It was a day Iraqis will remember for years to come.

Millions watched Sunday as the underdog Iraqi national soccer team won its first Asian Cup, beating three-time champions Saudi Arabia 1-0.

Fans took to the streets to celebrate across Iraq - in Kurdish areas to the north, Shiite holy cities to the south and several neighborhoods in the capital.

Revelers painted their faces with the tri-color Iraqi flag, threw candy or shot fireworks in triumph. Iraqi soldiers waved from passing vehicles.
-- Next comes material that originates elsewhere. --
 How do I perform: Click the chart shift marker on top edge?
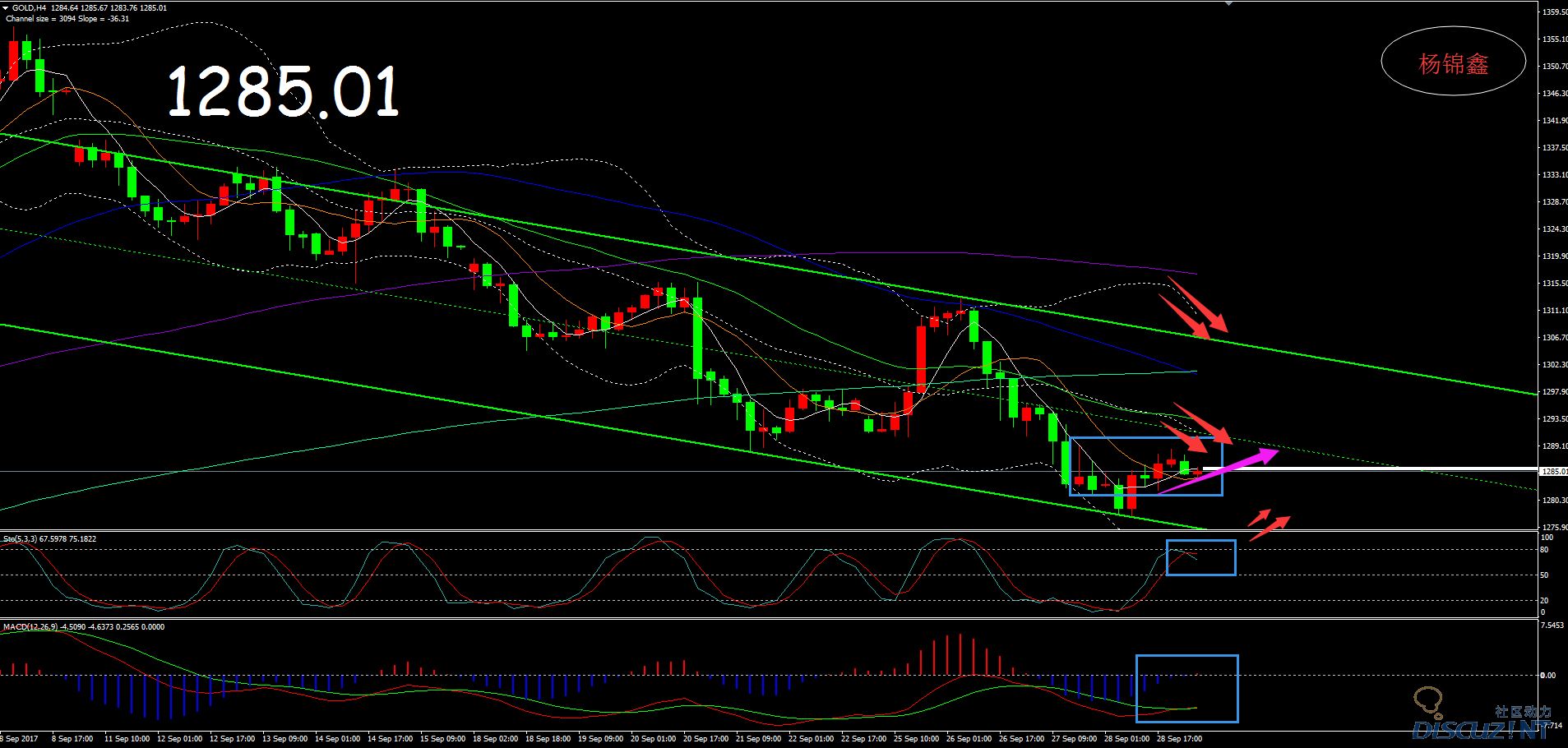[1228, 3]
Honking cars clogged the main route into Baghdad's fortified Green Zone, home to the U.S. Embassy and U.S. military posts.
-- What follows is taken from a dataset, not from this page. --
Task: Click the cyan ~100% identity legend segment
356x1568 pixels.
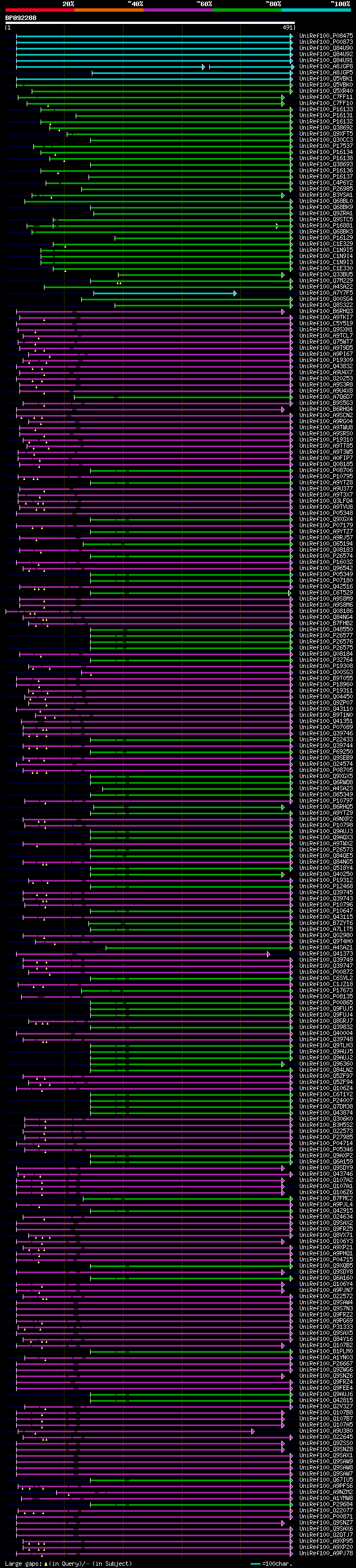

Sporadic gunfire, much of it deemed celebratory, still could be heard hours after the game ended. At least two civilians were killed in clashes with Baghdad police and two more in gunfire after the game, police said.

In Baghdad, the victory by the team fans call "the Lions of the Two Rivers," after the Tigris and Euphrates, reminded Shiite Muslim laborer Muhammed Hussein of Iraq's potential.
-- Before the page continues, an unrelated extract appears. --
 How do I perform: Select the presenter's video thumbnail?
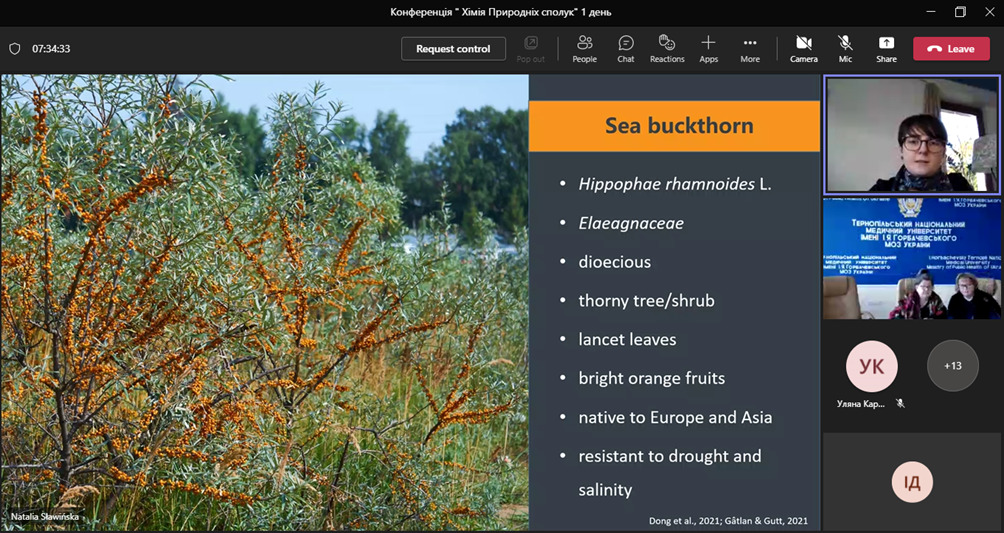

"These players helped us keep our faces up," Hussein, 43, said. "They showed us what the real Iraq is and how we can work hard to be something."

Leaders from various sects, including Prime Minister Nouri al-Maliki, a Shiite Muslim; Vice President Jalal Talabani, a Kurd; and members of the largest Sunni Arab bloc congratulated the team on their win Sunday, as did Gen. David Petraeus, the top U.S. military commander in Iraq.

"This is a gift to the united Iraqi people, to the different spectrums of the Iraqi people," said midfielder Nashaat Akram as he stood drenched in sweat on the field in Jakarta, Indonesia.

Iraq's victory came on a 71st-minute header by captain Younis Mahmoud after Iraq dominated the Saudis.

After the game, Mahmoud called for the United States to withdraw its troops from his nation.

"I want America to go out," he said. "Today, tomorrow or the day after tomorrow, but out. I wish the American people didn't invade Iraq and, hopefully, it will be over soon."

Although Parliament remained in session Sunday, it was eclipsed by news of the game. Political blocs put their squabbles on hold for the day, with the largest Sunni party postponing a major statement in light of the game.

At a time when sectarian tensions between Shiites and Sunnis have worsened in the Iraqi government and on the streets, the soccer team has been credited with helping unite Iraqis. Its leaders include Sunni and Shiite Muslims who work well together and often talk about overcoming sectarianism.

Zuhair Muhammed Jabir, a police officer in the southern city of Hillah, said the last time he was so happy was the fall of Saddam Hussein's regime in 2003.

"Now we are facing all this terror and violence - Iraq is bleeding," he said. "The win is a bandage healing those wounds. It's a lesson to politicians that Iraqis can be one. We were all supporting our team, none of us was saying this player is a Sunni, a Shiite or Kurd."

Many listened with apprehension as a chorus of automatic gunfire erupted across the capital and in several other cities, despite warnings issued earlier in the day by Iraqi security forces and the country's leading Shiite cleric, Ayatollah Ali al-Sistani, who forbade the gunfire with a religious fatwa, or decree.

After the Iraqi team's previous Asian Cup game against South Korea on Wednesday, at least 50 people were killed by two car bomb explosions in the capital and another person by celebratory gunfire. Three people were killed by gunfire in the capital after the quarter-final game against Vietnam on July 21.

In Kirkuk, a northern oil city known for its various ethnicities, Sirwan Rasheed, 55, a Kurd, said he erected flags in the team's honor with friends of various sects and ethnicities - Sunni and Shiite Arabs, Turkmen and Christians.

"This team has united the sons of Iraq from the south to the north," he said.

Information from the Associated Press was used in this report.